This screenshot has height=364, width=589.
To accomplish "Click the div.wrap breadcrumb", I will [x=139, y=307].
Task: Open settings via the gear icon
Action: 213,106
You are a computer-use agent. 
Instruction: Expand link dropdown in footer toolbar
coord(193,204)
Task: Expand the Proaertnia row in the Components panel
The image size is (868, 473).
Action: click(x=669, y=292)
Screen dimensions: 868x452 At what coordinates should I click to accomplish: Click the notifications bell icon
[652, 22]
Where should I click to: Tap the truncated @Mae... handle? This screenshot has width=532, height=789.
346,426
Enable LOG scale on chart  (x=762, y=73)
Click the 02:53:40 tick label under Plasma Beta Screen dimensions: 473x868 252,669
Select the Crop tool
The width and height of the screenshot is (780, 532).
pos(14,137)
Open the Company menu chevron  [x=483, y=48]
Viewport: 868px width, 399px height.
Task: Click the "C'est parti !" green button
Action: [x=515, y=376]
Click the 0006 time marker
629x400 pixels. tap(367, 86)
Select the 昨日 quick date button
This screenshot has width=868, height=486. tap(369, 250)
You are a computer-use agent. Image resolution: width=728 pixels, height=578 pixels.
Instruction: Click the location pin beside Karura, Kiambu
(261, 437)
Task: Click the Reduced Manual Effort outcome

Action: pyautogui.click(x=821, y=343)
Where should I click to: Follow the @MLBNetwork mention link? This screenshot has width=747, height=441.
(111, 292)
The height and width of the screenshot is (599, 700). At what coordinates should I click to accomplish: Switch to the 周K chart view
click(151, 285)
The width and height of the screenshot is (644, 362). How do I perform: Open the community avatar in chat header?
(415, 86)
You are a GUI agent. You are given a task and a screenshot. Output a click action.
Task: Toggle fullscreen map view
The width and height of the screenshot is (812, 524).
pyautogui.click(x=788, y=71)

------

◆ What you should do
Repeat, word for word, the lines from the start of the records to the line that contains "Enable LOG scale", both of them included, and no others.

◆ Answer to the problem
This screenshot has height=364, width=589.
To accomplish "Click the div.wrap breadcrumb", I will [x=139, y=307].
Task: Open settings via the gear icon
Action: 213,106
You are a computer-use agent. 
Instruction: Expand link dropdown in footer toolbar
coord(193,204)
Task: Expand the Proaertnia row in the Components panel
The image size is (868, 473).
Action: click(x=669, y=292)
Screen dimensions: 868x452 At what coordinates should I click to accomplish: Click the notifications bell icon
[652, 22]
Where should I click to: Tap the truncated @Mae... handle? This screenshot has width=532, height=789.
346,426
Enable LOG scale on chart  (x=762, y=73)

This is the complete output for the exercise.